時事随想抄

歴史家の視点から国際情勢・時事問題などについて語るブログ

「進化論」から見えてくる人類共通の脅威:人類は多様に進化した

 今日は、古代・中世史研究家の倉西裕子が記事を書かせていただきます。ダーウィンの進化論にもとづき、人類が類人猿から進化したといたしますと、「類人猿に戻りたいか、否か」という質問に対しまして、賛否両論になるのかと言えば、そうではなく、大多数の人々は、「否」と答えるでしょう。その理由は、生物は単細胞生物から多細胞生物へと進化しましたように、通常、進化の方向は、低次元の生物から、より高次元の生物へと進化するものであるからです。類人猿の知能、メンタリティー、生態は、明らかに人類よりも劣っておりますので、誰も、逆方向へは戻りたくはないのです。
 
このように人類が、類人猿よりもはるかに高次元の生物であるのでしたならば、前回のブログでの質問、すなわち、「③人類には類人猿に等しい行動を起こす人々がいる。④人類には類人猿に等しい行動を起こす人々はいない」という③と④のうち、大多数の人々は、④に賛意を示すはずなのですが、おそらくは、③と④の答えを集計してみますと、③の意見が多数を占めるはずです。
 
では、なぜ、現実問題といたしまして、類人猿に等しい行動を起こす人々が存在しているのでしょうか。
 
こうした問題の発生原因は、低次元の生物から高次元の生物への進化の過程におきましては、人類は、単に、均質に高次元の生物へと進化したのではなく、環境を含む何らかの条件や刺激によって、多種多様な種類に分化しながら進化してしまっているという点にあるのではないか、と考えることができます。
 
類人猿には、チンパンジー、ゴリラ、オラウータンなど、様々な種類があるのと同様に、人類にも様々な種類が生じていることは、人種や民族など、人類にも多様性があり、メンタリティーにも違いがあることによって、示されていると言うことができるでしょう。
 
なるほど、人類は、確かに類人猿よりも高度な生物なのですが、その進化の過程における条件や刺激によって多様化し、そしてその多種多様の人類の中には、類人猿のメンタリティーや生態における欠点を克服できていないままに、人類として進化してしまった人々が生じている可能性があるのです。
 
そして、人類の一部の人々が有する克服されえていない類人猿のメンタリティーと生態には、人類そのものの生存や人類のレーゾンデートルをも危ぶませるような欠点がある可能性があるのです。
 
進化論は、人類が抱えている問題を、白日の下に晒してしまっているとも言えるでしょう。

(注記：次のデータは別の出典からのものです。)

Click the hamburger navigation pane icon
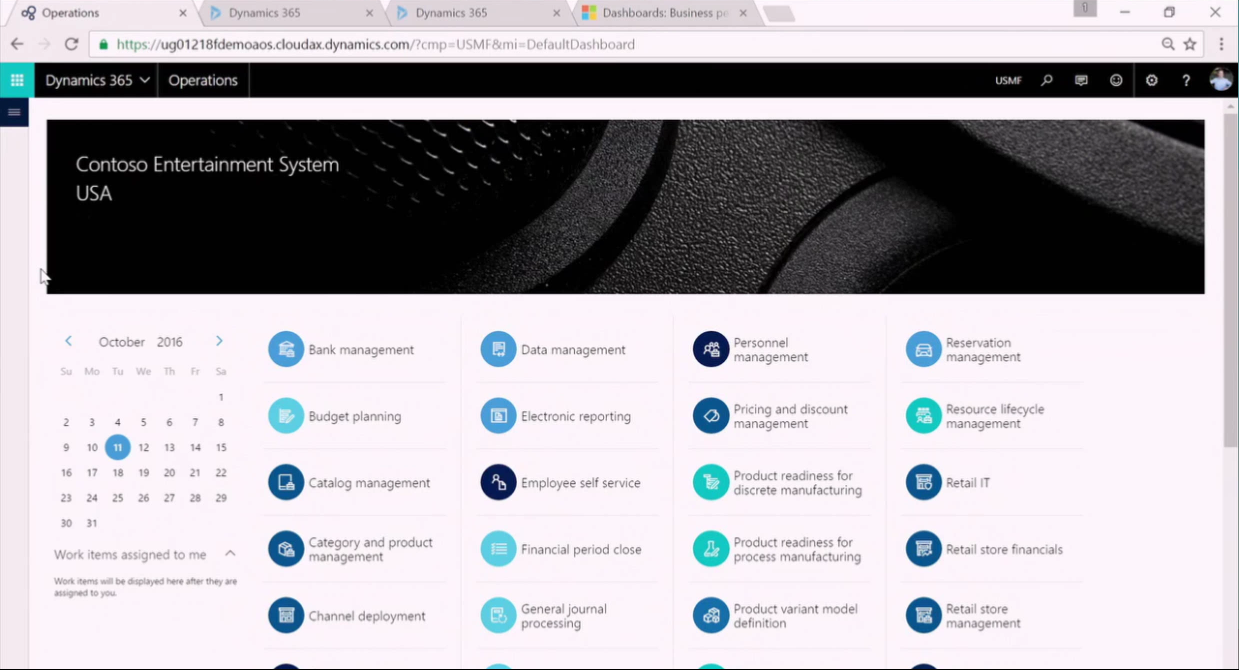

読者の皆様には、人種差別発言とも受け取られかねないような文章とはなってしまいましたが、「良薬は口に苦し」という言葉がありますように、正確な診断にもとづく適切な治療法の開発によって、病気を治すことができますように、進化論にもとづく徹底した原因追究は、解決法を見出すための一条の光となるのかもしれないのです。